如图4所示,与野生型GAD一样,突变体AncGAD具备催化底物L-Glu合成GABA的能力。
如图5中的A所示,野生型GAD的最适反应温度为48℃,突变体AncGAD的最适反应温度为65℃,较野生型提升了17℃。如图5中的B所示,野生型GAD与突变体AncGAD的最适反应pH在pH 4.8-5.0之间,两者相近。酶促反应动力学参数如下表1所示,突变体AncGAD与野生型GAD的k cat/K m分别为0.88 s-1 mM-1和0.79 s-1 mM-1,表明该突变体催化效率为野生型的1.11倍。
表1 野生型GAD及突变体AncGAD动力学参数
7、动力学稳定性的测定
7.1 半失活温度(T 50 15)的测定:T 50 15是指纯酶在不同温度条件下孵育15 min后,酶残余活力降低到50%时所对应的温度。将纯化后的野生酶GAD及突变体AncGAD分别在0-75℃条件下孵育15 min,孵育结束后迅速放置冰上冷却5 min,而后,测定GAD及突变体AncGAD的残余活力。以温度为横坐标,以热处理后与未经热处理的酶活力比值为纵坐标,运用Origin2021软件中的Boltzmann s型函数拟合曲线,计算野生酶GAD及突变体AncGAD的T 50 15。

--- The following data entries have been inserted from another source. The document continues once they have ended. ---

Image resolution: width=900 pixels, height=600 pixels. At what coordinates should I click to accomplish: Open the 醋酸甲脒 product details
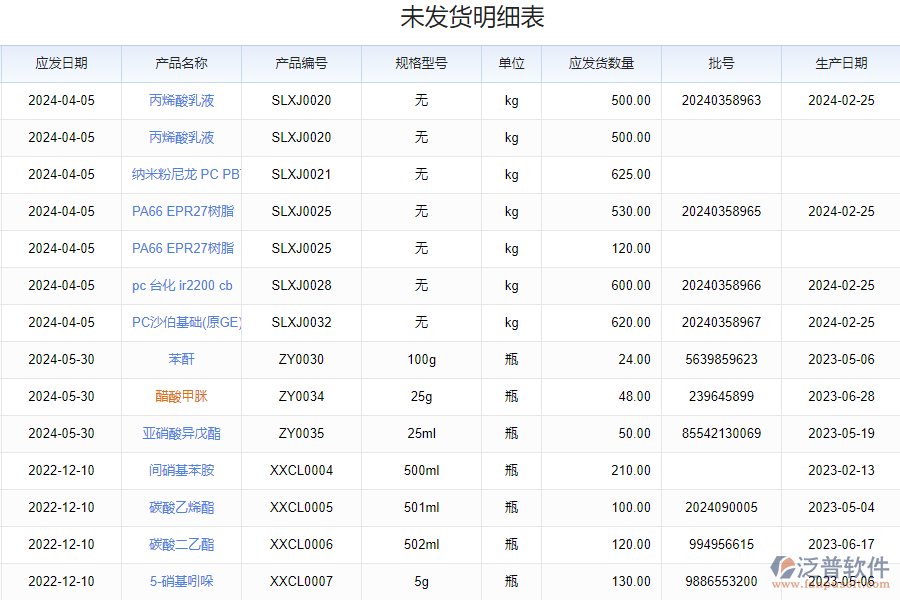[180, 396]
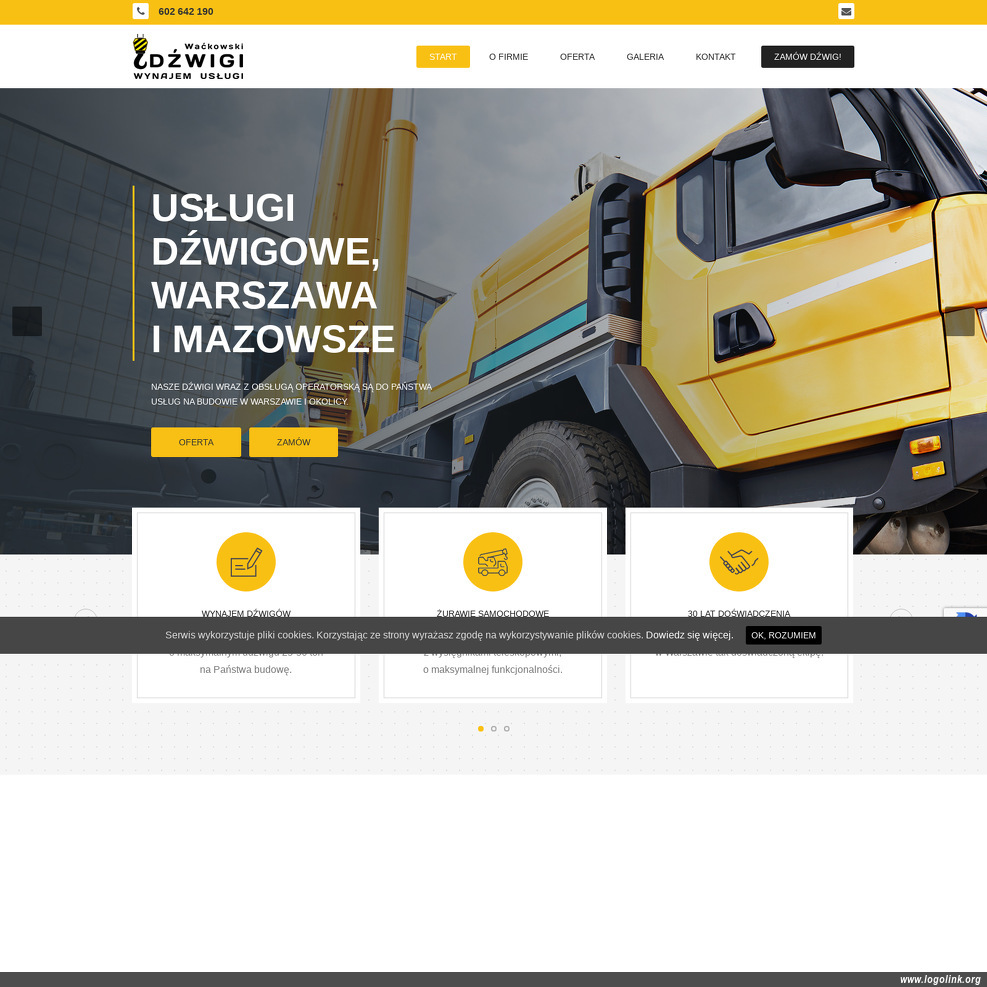
Task: Go to previous hero slide arrow
Action: pyautogui.click(x=27, y=321)
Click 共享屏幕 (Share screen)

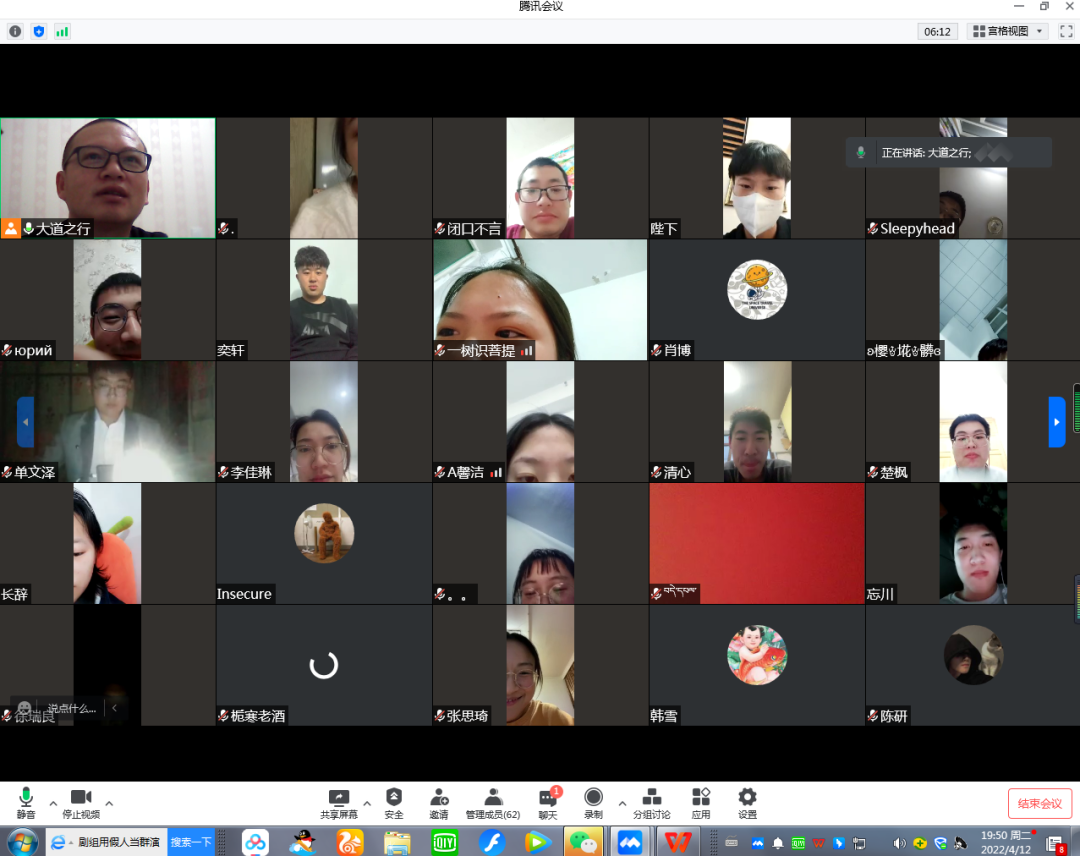tap(338, 802)
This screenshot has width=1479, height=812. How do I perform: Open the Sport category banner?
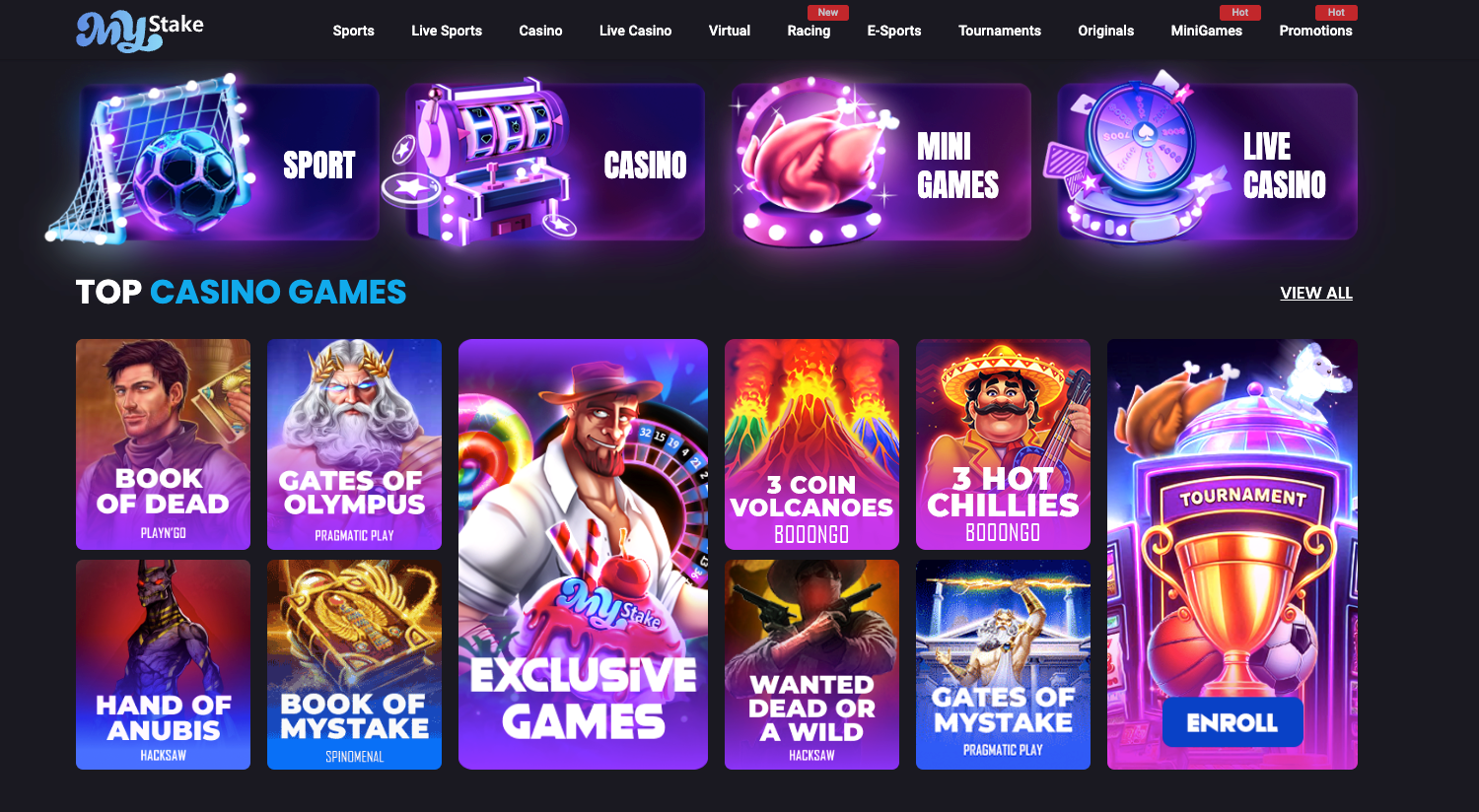coord(228,163)
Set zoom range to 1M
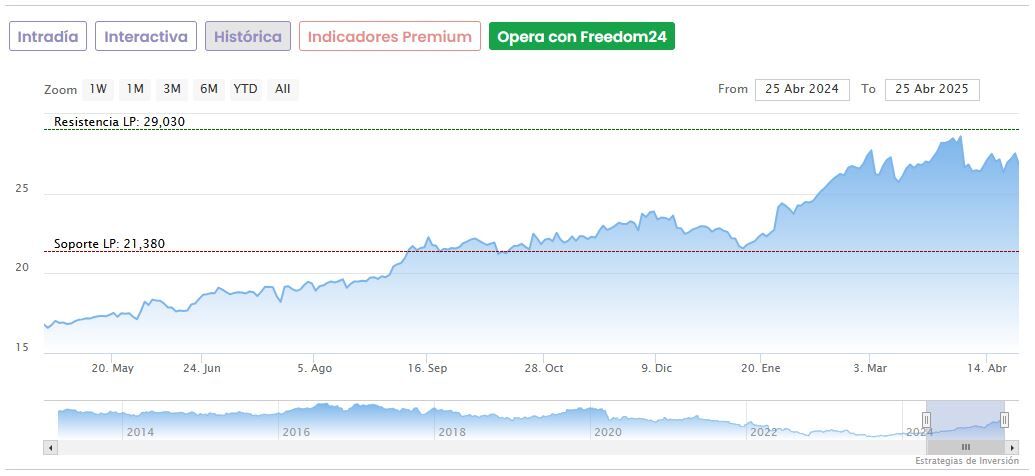This screenshot has width=1035, height=476. (x=135, y=89)
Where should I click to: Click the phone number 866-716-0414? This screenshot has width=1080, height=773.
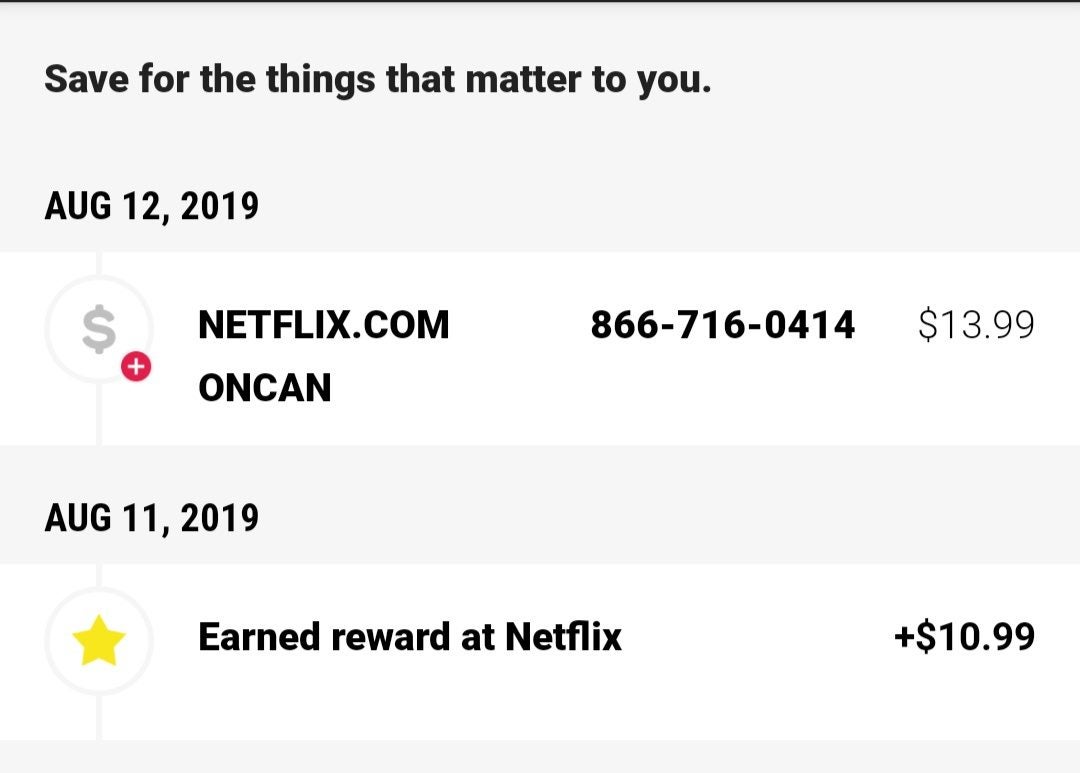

如图6A所示,突变体AncGAD的T 50 15为60.1℃,比野生型(56.5℃)提高了3.6℃。
7.2半衰期(t 1/2)的测定:将纯酶分别在55℃下孵育不同时间后,迅速放到冰上冷却5 min,而后采用如上所述方法测定残余酶活。以未经孵育处理的酶活为100%,利用Origin 2021软件的ExpGro1型函数拟合曲线,计算当酶活力降至50%时所对应的时间,即为t 1/2。
如图6B所示,突变体AncGAD在55℃条件下的半衰期t 1/2为321.4 min,是野生型GAD(23.7 min)的13.6倍,突变体的热稳定性显著提升。
8、分子动力学模拟
分子动力学模拟(MD)是分析蛋白质稳定性及催化机制的有效方法。骨架原子的均方根偏差(RMSD)表示整个蛋白质的稳定性,与酶的热稳定性呈负相关。
以短促生乳杆菌CGMCC 1306的GAD晶体结构(PDB ID:5GP4)为模板,利用AlphaFold2系统构建突变体AncGAD的三维结构。而后,利用Discovery studio 2020软件对蛋白晶体结构进行能量最小化处理,并使用Yasara软件中的Amber 14力场于328 K、pH 5.0条件下对野生型及突变体酶进行长达25 ns的分子动力学模拟。过程为:将PDB格式的野生型和突变体三维结构载入YASARA软件,结构经加氢处理后置于水密度为0.998 mg/L以及边长为10 Å的立方体中,钠离子和氯离子作为反离子使体系呈电中性。范德华力相互作用的截断距离为7.86 Å。模拟的时间步长为2.5 fs,模拟的三维结构构象每25 ps保存一次。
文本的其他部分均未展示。